British Colonial Service and The Cape To Cairo Vision
In October 1886 the British government appointed him vice-consul in Cameroon and the Niger River delta area, where a protectorate had been declared in 1885, and he became acting consul in 1887, deposing and banishing the local chief Jaja. On leave in England in 1888, he met with Lord Salisbury and apparently helped formulate the Cape to Cairo plan to acquire a continuous band of territory down Africa, which he then leaked (with Salisbury's approval) to the Times in an anonymous article "by an African Explorer".
Read more about this topic: Harry Johnston
Famous quotes containing the words british, colonial, service, cape, cairo and/or vision:
“Its like the Beatles coming together againlets hope they dont go on a world tour.”
—Matt Frei, British journalist. Quoted in Listener (London, June 21, 1990)

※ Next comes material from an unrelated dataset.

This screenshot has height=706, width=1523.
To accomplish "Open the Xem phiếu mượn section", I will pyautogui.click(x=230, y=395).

“Are you there, Africa with the bulging chest and oblong thigh? Sulking Africa, wrought of iron, in the fire, Africa of the millions of royal slaves, deported Africa, drifting continent, are you there? Slowly you vanish, you withdraw into the past, into the tales of castaways, colonial museums, the works of scholars.”
—Jean Genet (19101986)
“In the early forties and fifties almost everybody had about enough to live on, and young ladies dressed well on a hundred dollars a year. The daughters of the richest man in Boston were dressed with scrupulous plainness, and the wife and mother owned one brocade, which did service for several years. Display was considered vulgar. Now, alas! only Queen Victoria dares to go shabby.”

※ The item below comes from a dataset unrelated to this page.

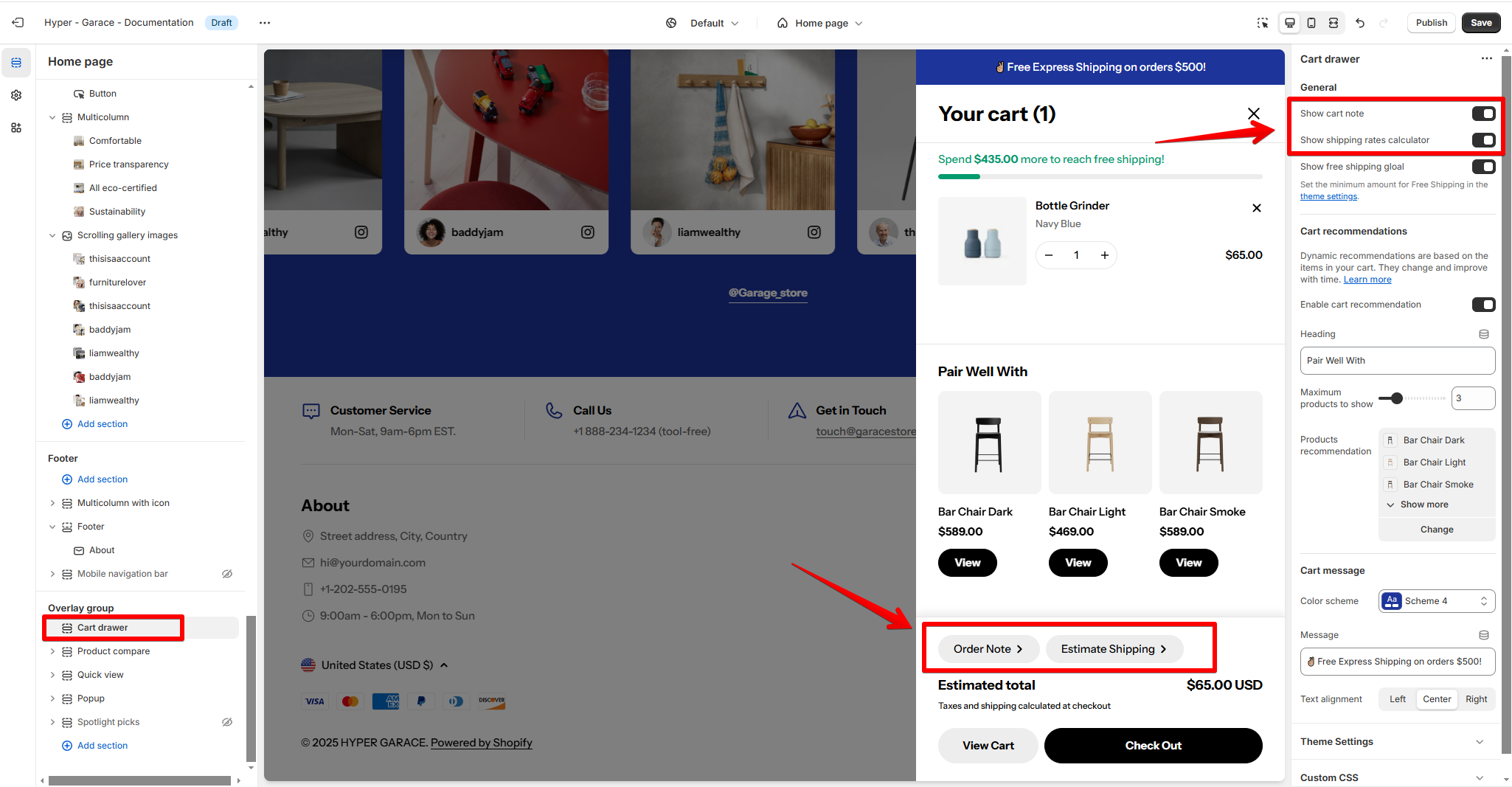Open the Color scheme Scheme 4 dropdown
1512x787 pixels.
point(1437,601)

—M. E. W. Sherwood (18261903)
“A solitary traveler whom we saw perambulating in the distance loomed like a giant. He appeared to walk slouchingly, as if held up from above by straps under his shoulders, as much as supported by the plain below. Men and boys would have appeared alike at a little distance, there being no object by which to measure them. Indeed, to an inlander, the Cape landscape is a constant mirage.”
—Henry David Thoreau (18171862)
“The Cairo conference ... is about a complicated web of education and employment, consumption and poverty, development and health care. It is also about whether governments will follow where women have so clearly led them, toward safe, simple and reliable choices in family planning. While Cairo crackles with conflict, in the homes of the world the orthodoxies have been duly heard, and roundly ignored.”
—Anna Quindlen (b. 1952)
“Every civilization when it loses its inner vision and its cleaner energy, falls into a new sort of sordidness, more vast and more stupendous than the old savage sort. An Augean stable of metallic filth.”